Throughout the discussion, Joana Souza, project coordinator for the documentary, summarised an idea that ran through the entire session: the images associated with stories are often relational. This dimension was also central to the conversation about the role of audiovisual media in promoting reading. Joana Pontes stressed that, in documentaries for example, it is essential to “humanise the subjects” and to use people’s life stories as a starting point for exploring broader historical or social themes. For Ricardo Pereira Rodrigues, reading is not simply about opening a book; it involves concentration, availability and biographical construction.
“One thing is to decipher a text; another is to decipher and understand it; another still is to decipher it, understand it and be able to express a critical opinion about it.” – Maria da Encarnação Silva
The session concluded with an open discussion with the approximately 35 people in the audience, most of whom were ESCS students. One of the students shared that the film helped him realize that reading is a privilege that is often taken for granted. Two other students took the opportunity to ask Maria da Encarnação Silva, a retired teacher, how it is possible to spark interest in books in a world marked by constant acceleration. The answers, without offering fixed formulas, suggested relatively simple ideas: with children, all it takes is a book, a body and a voice; with teenagers and adult readers, sometimes sharing stories is enough to awaken curiosity.

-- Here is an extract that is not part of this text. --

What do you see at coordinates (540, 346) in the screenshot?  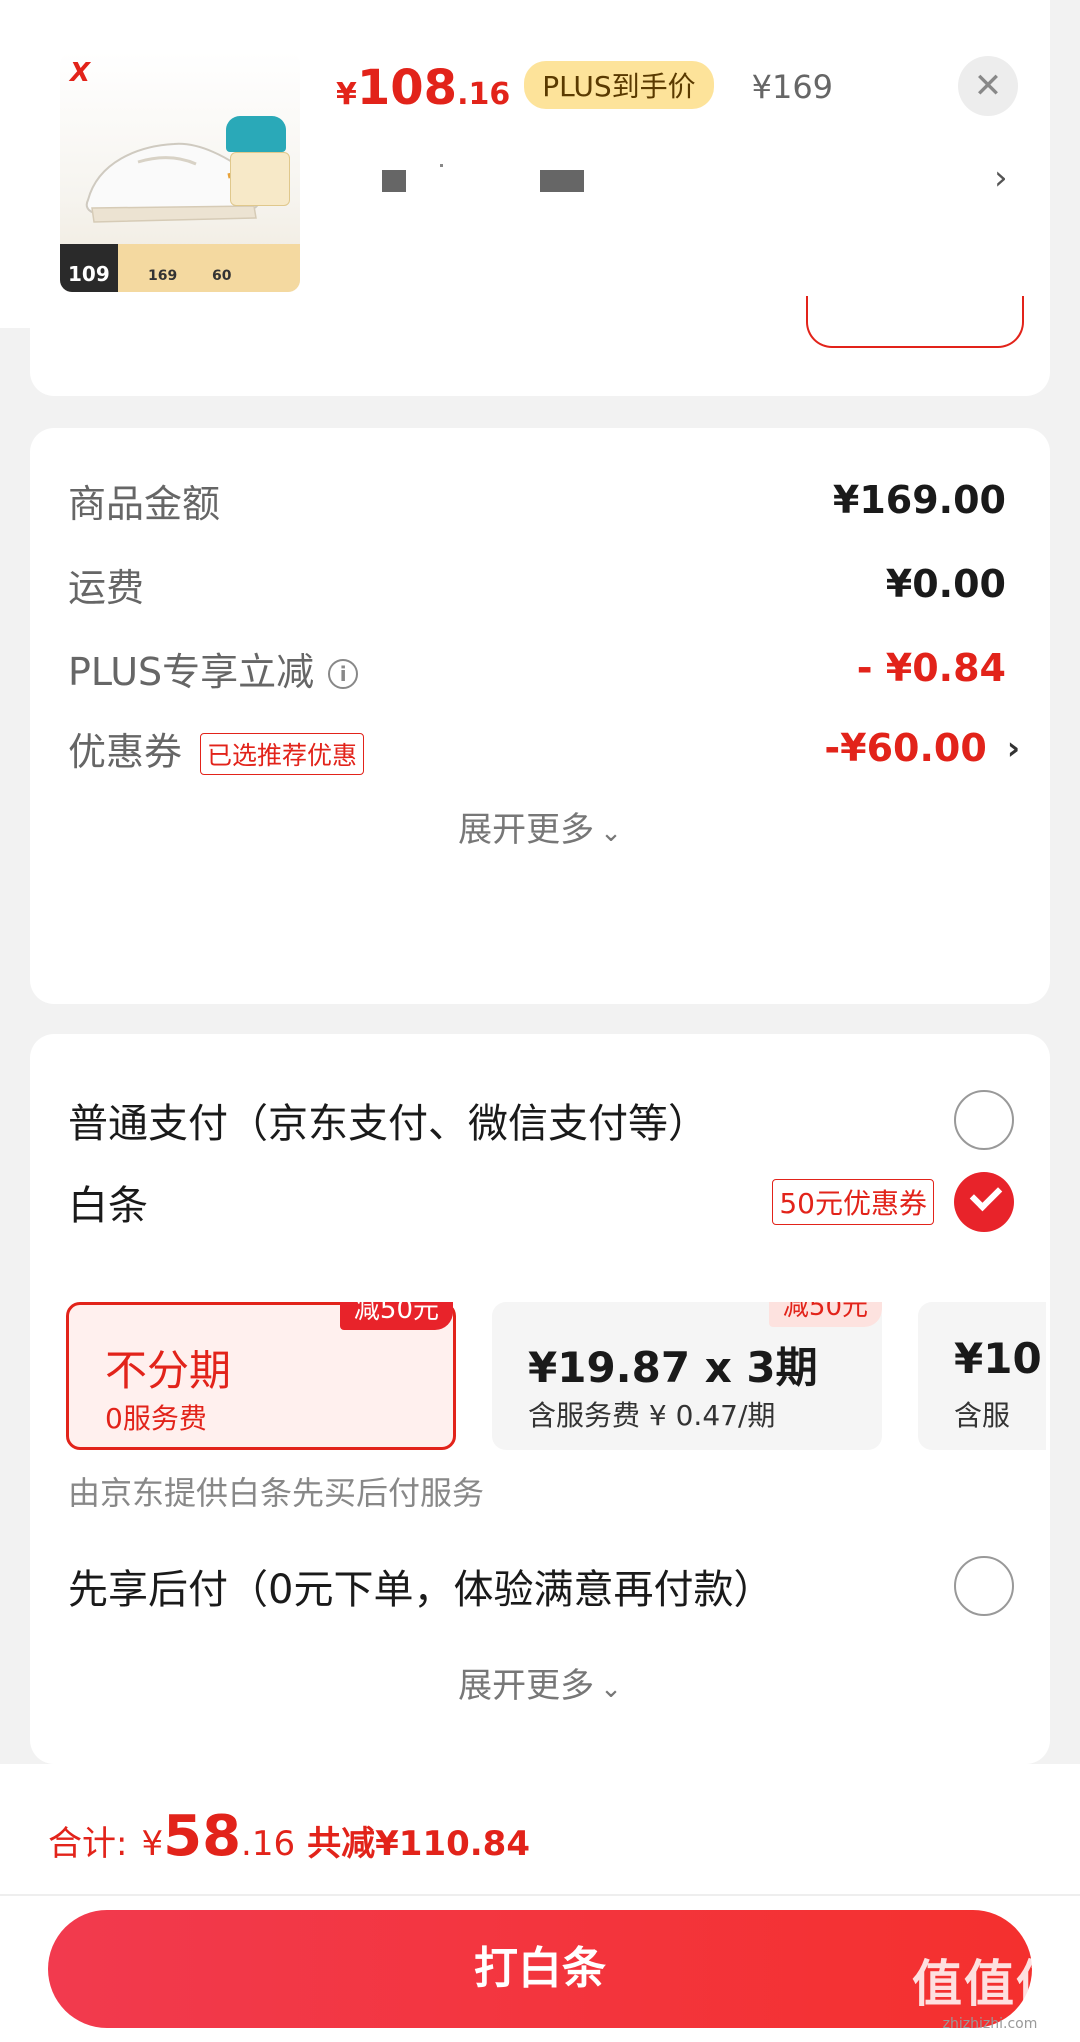 I see `partial-card` at bounding box center [540, 346].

The 9th session of EntreLinhas thus reaffirmed reading not merely as a skill, but as a living, emotional, and deeply human experience.
The EntreLinhas Book Club is organized by the UNESCO Chair of Communication, Media and Information Literacy, and Citizenship (LIACOM/ESCS-IPL).
The documentary A Leitora (The Reader) emerged from the DOC-EDU project, developed by researchers from ESCS-IPL and LIACOM, in partnership with the Lisbon School of Education (ESELx), with funding from IPL through the IDI&CA programme. Partners in the project also include Escola Artística António Arroio and the UNESCO Chair of Communication, Media and Information Literacy and Citizenship.